Visualizations

These notes are largely there to provide quick examples of ggplot2 code that generates graphs for particular data. I assume that the ggplot2 introduction from R4DS got you oriented, but if not, we have a few more notes on the basics of ggplot.

General rules for scientific data visualization.

The order of these rules indicates their priority (as I see it): rules further down are superceded by higher up rules if they are in conflict.

  1. Everything should be labeled, and interpretable without consulting a figure caption or having to solve a puzzle.

  2. Graphs should facilitate relevant quantitative interpretation and comparisons.

  3. Graphs should represent variability and uncertainty to permit inferential statistics by eye

  4. Graphs should follow conventions for the kind of information/data being presented.

  5. Graphs should not waste ink and should otherwise look pretty.

Picking a plot (what’s convention)

When you make a plot, you are trying to show the relationship between one or more response/outcome variables, and some explanatory variables (in experimental settings, these are often called dependent and independent variables, respectively). These variables can be classified as either categorical or numerical. I find it helpful to think of conventional plot options in terms of a pseudo formula: what kind of response variable is being explained by what types of explanatory variables. e.g., categorical ~ numerical would mean you are showing how a categorical response variable changes with some numerical explanatory variable.
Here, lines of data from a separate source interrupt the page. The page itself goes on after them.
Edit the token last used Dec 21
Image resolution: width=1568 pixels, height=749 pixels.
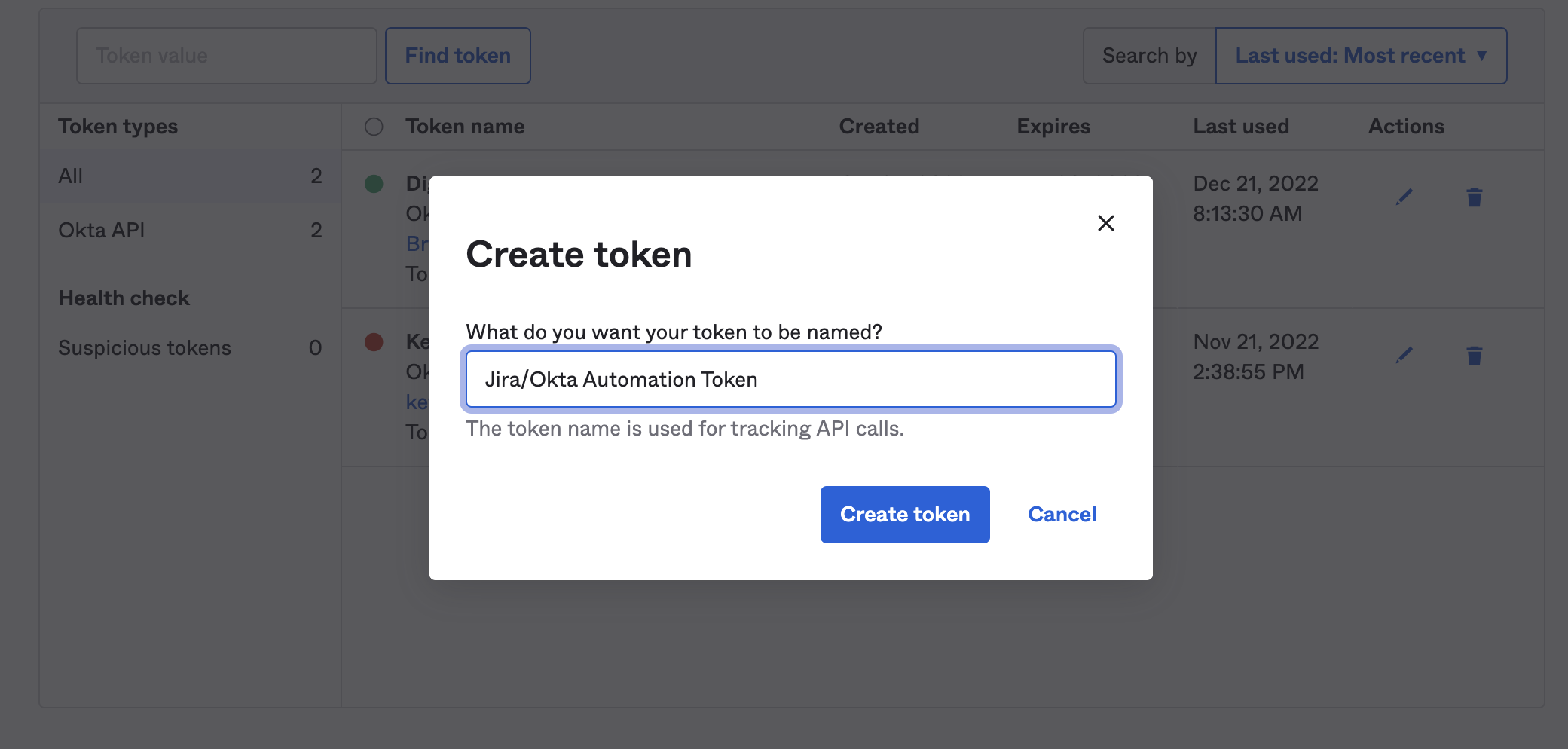[1404, 197]
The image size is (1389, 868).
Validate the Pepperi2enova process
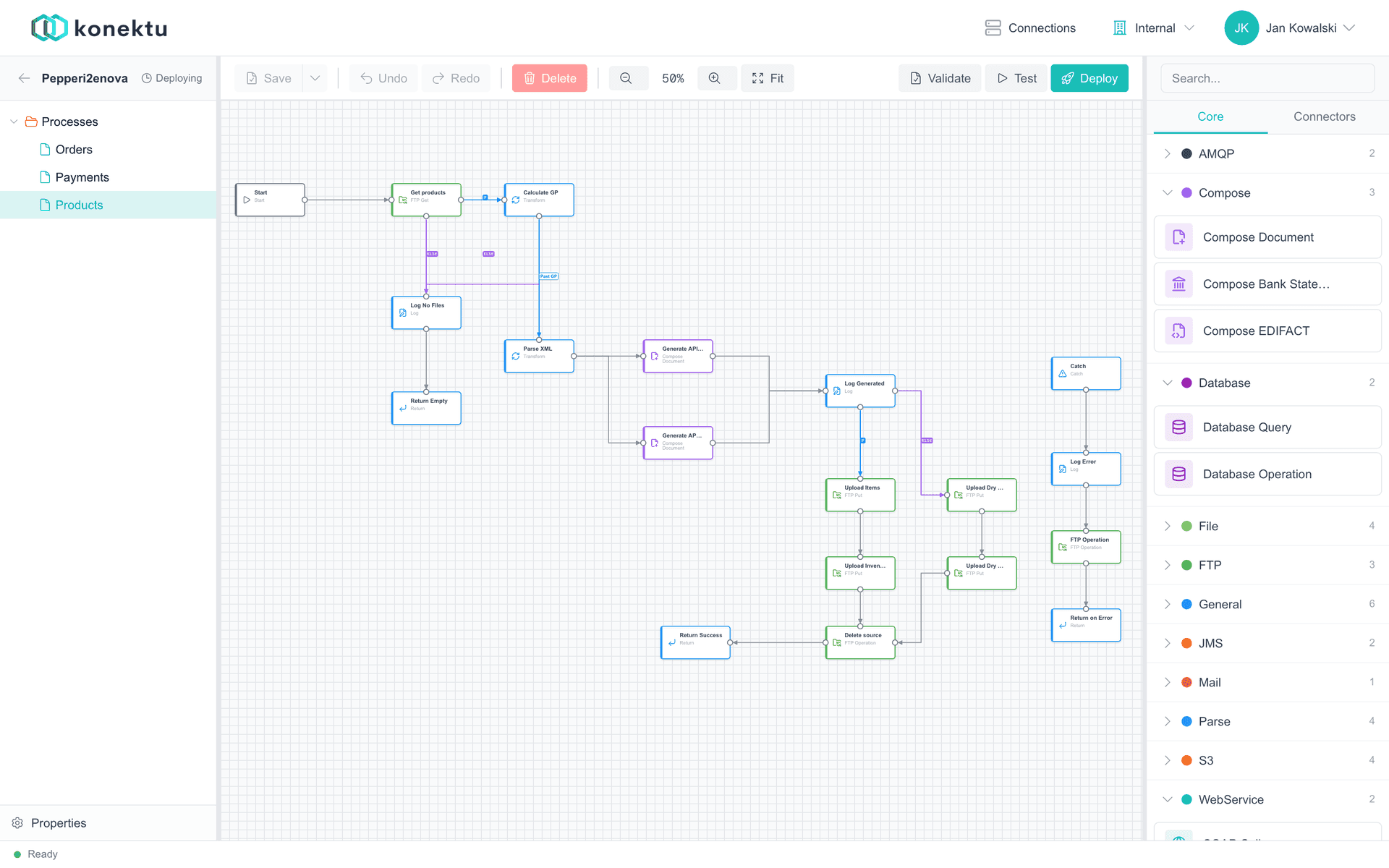pyautogui.click(x=940, y=78)
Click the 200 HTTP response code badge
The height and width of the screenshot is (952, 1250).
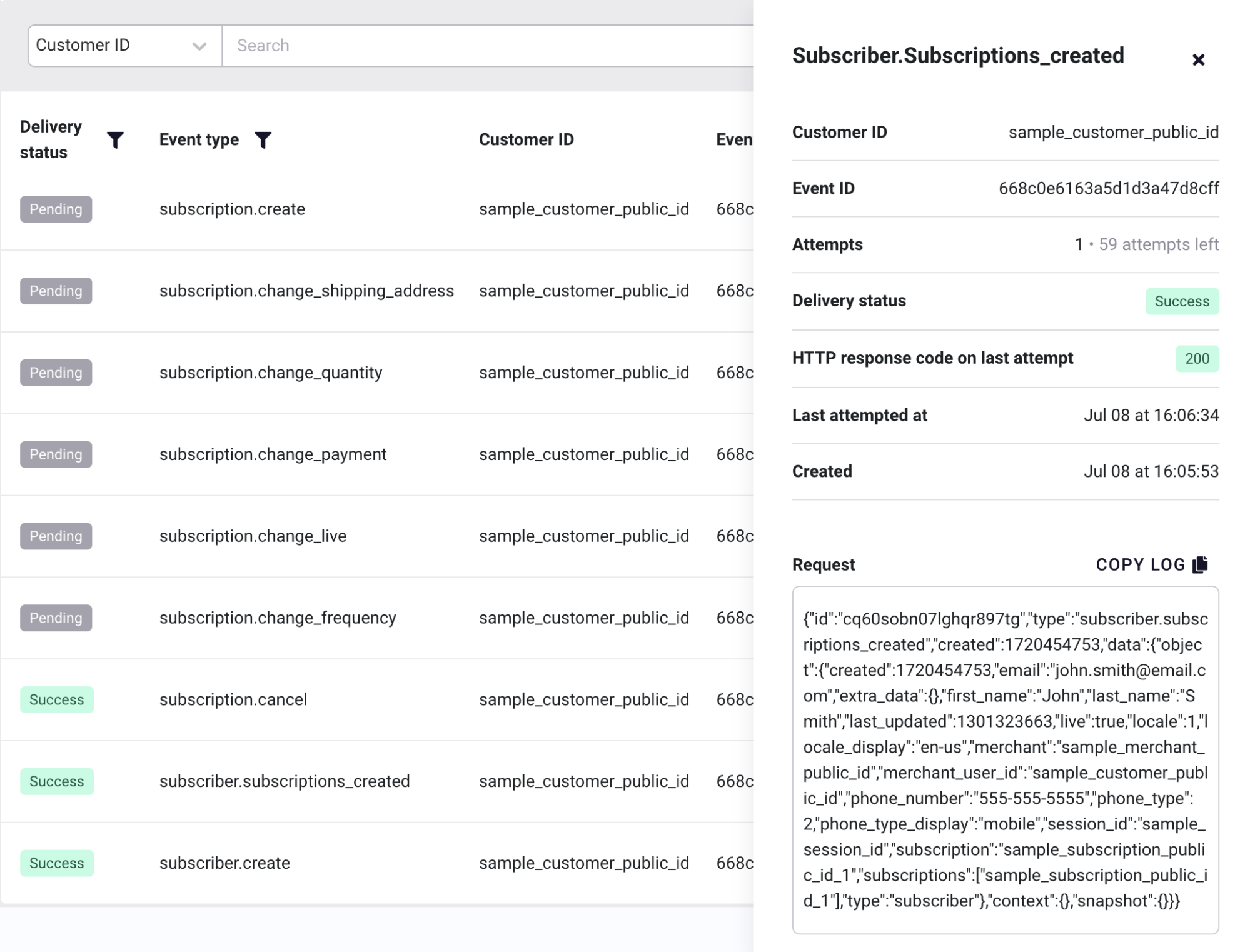pos(1197,359)
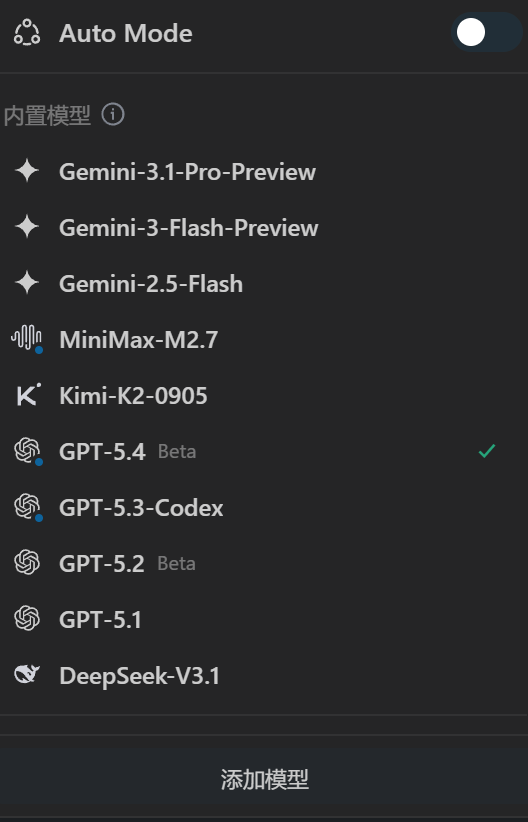
Task: Pick Kimi-K2-0905 from the model list
Action: tap(264, 395)
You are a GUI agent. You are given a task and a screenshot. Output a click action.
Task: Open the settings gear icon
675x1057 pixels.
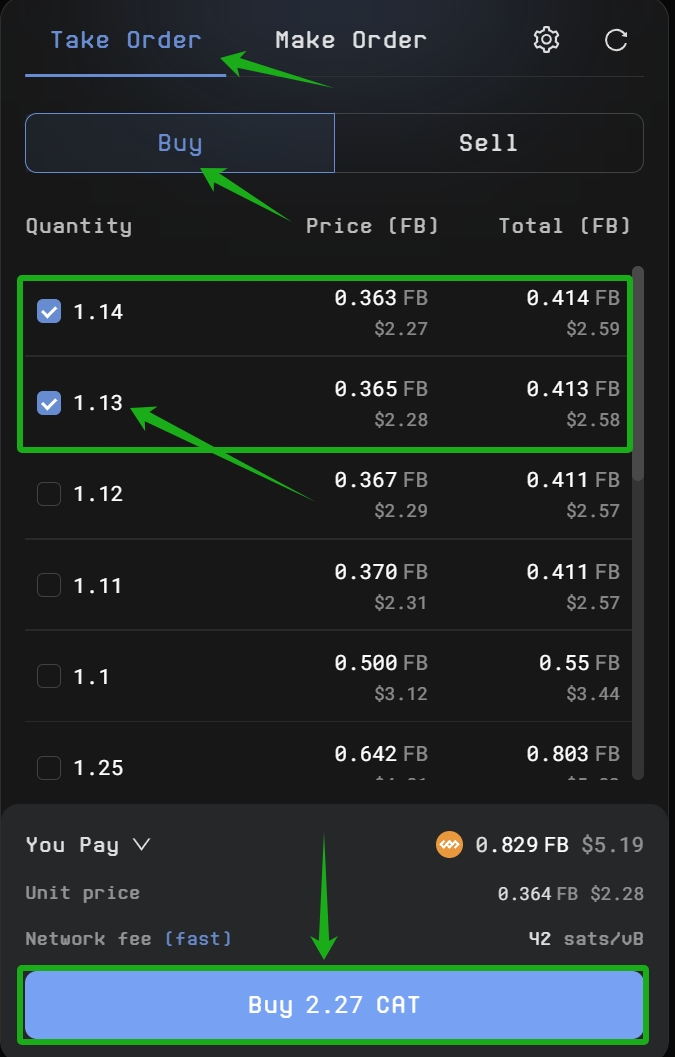[546, 40]
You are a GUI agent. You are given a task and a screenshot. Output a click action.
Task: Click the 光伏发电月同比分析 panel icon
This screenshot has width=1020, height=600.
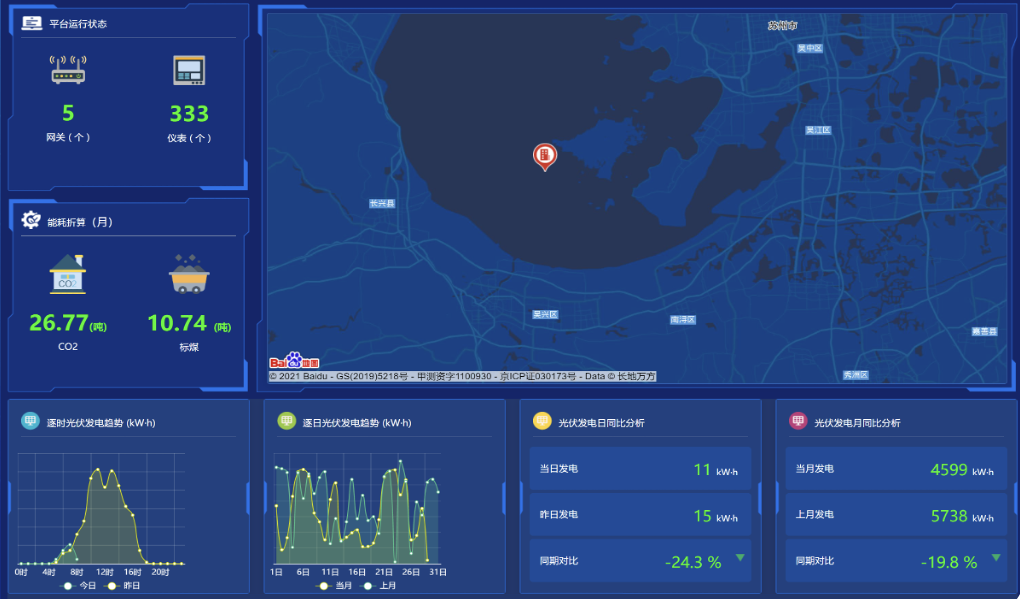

Most of this document is structured based on such formulas.

Categorical ~ 0

How do we show the distribution of some categorical variable (that’s what I mean by “~0”: no explanatory variables)? The three main plot types to consider here are: histogram, pie chart, and stacked area plot.

Histograms make comparisons of frequency across categories easiest (you just have to compare how tall two bars are). Pie charts make this somewhat difficult, because we are pretty bad at visually comparing similar angles; however, pie charts do effectively convey the absolute proportion of a category (which is hard to assess in a histogram). Stacked area plots are a sort of compromise of both: comparisons across categories are harder than in a histogram, but easier than a pie chart; absolute proportion is easier than in a histogram, but harder than a pie chart.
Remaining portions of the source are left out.